Boyo mulai menyilangkan kakinya dan mulai berverita, "Tadi itu awalnya sudah sesuai rencana."
"Terus?" celetuk Gajah tidak sabar.
"Aku sama Bimo," lanjut Boyo, "berangkat naik becak Pak Kardi sesuai rencana. Seratus mangga itu juga sudah di becak. Tapi...," Boyo menarik nafas dalam-dalam.
"Tapi gimana?" kata Gajah sudah sangat penasaran.
"Di jalan kita ketemu Pak Kades, Bapaknya Bimo. Pak Kades baru pulang dari Kelurahan naik motor, kita papasan di jalan dekat masjid itu. Karena Pak Kades melihat Bimo lalu nyuruh berhenti Pak Kardi. Pak Kades nanya ke Bimo, mangga-mangga ini mau di bawa kemana?" Boyo menarik nafas dalam-dalam lagi.
"Terus Bimo jawab apa?" kata Esha yang serius mendengarkan Boyo.
"Bimo bilang mau buat temannya, Sumi. Pak Kades langsung melotot melihat mangga dan Bimo. Mangga segini banyaknya mau kamu kasih semua ke Sumi? Aku kan ga tau apa-apa ya cuma diem. Bimo melihat bapaknya melotot gitu sepertinya ketakutan. Diem juga ga bisa bilang apa-apa."
"Terus.., terus..." kata Gajah.
"Pak Kades tiba-tiba mencari sesuatu di tasnya, lalu dia mengeluarkan 2 tas kresek. Terus dia memenuhi tas kresek itu dengan mangga yang kita bawa. Terus dia nyuruh aku bawa tas kresek yang penuh mangga untuk dikasih Sumi satu dan satunya buat aku. Lalu dia nyuruh Pak Kardi dan Bimo balik ke rumah Pak Kades. Ya sudah, aku ditinggal sendirian. Terpaksa jalan kaki, untuk ndak lama ketemu Singo."
"Haduuh...," kata keempat anak yang tadi menunggu hampir bersamaan dan langsung terduduk lemas. Mereka semua terdiam sejenak terbawa pikiran masing-masing dengan kejadian barusan.

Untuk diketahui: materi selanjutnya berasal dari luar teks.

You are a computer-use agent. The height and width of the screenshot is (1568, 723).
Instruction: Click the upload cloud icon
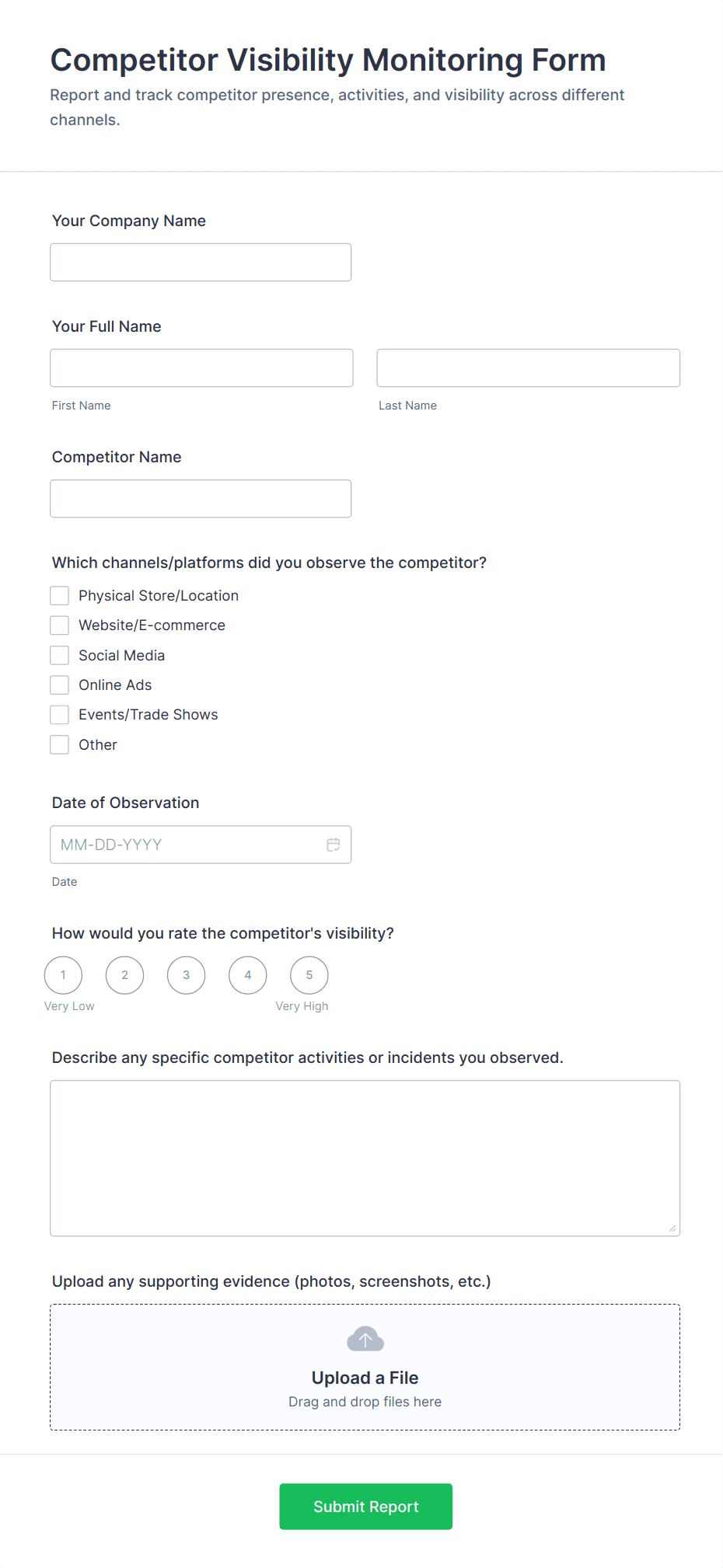[365, 1339]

Kidang menghampiri tas kresek yang di bawa Boyo, dia keluarkan mangga-mangga itu semuanya. Lalu menghitung jumlahnya. Anak-anak yang lain hanya melihat apa yang dilakukan Kidang. "Cuma ada 13 butir," kata Kidang pelan sambil memandang temen-temennya. Singo yang dari tadi tiduran mengatur nafas, bangkit mendekat dan memunguti mangga itu lalu dibagikan. Esha diberikan bagian yang paling banyak, 3 butir, yang lain kebagian dua.
Gajah memandangi 2 butir mangga di depannya lalu berkata pelan, "Kalo akhirnya cuma dapat 2 gini, mending beli di pasar aja kemarin. Daripada banyak drama-drama menengangkan!"

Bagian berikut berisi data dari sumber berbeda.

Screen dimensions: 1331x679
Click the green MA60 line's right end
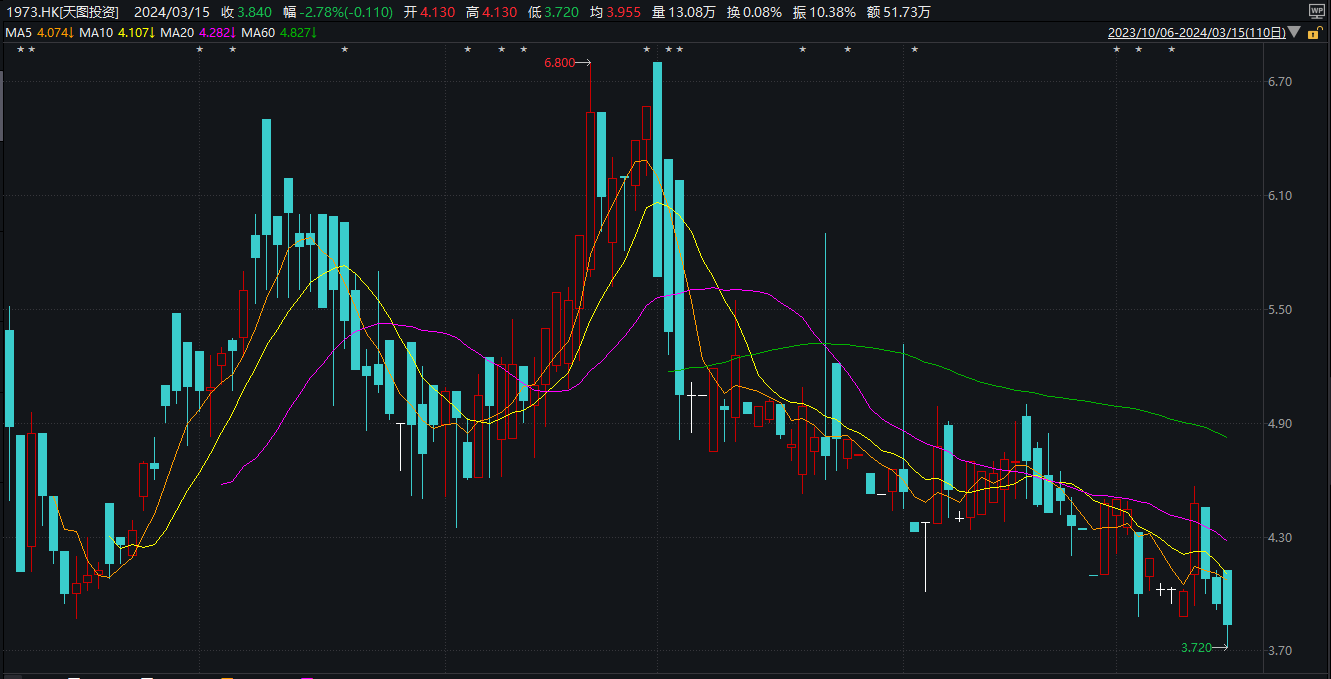1224,436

"Hahaha... hahaha..." serempak mereka semua tertawa terbahak-bahak mendengar celotehan Gajah.
Mereka semua kembali bercanda sambil berjalan pulang membawa bagiannya masing-masing. Sepertinya tidak terjadi apa-apa. Begitulah anak-anak, mendapat pelajaran dari pengalaman sambil bermain.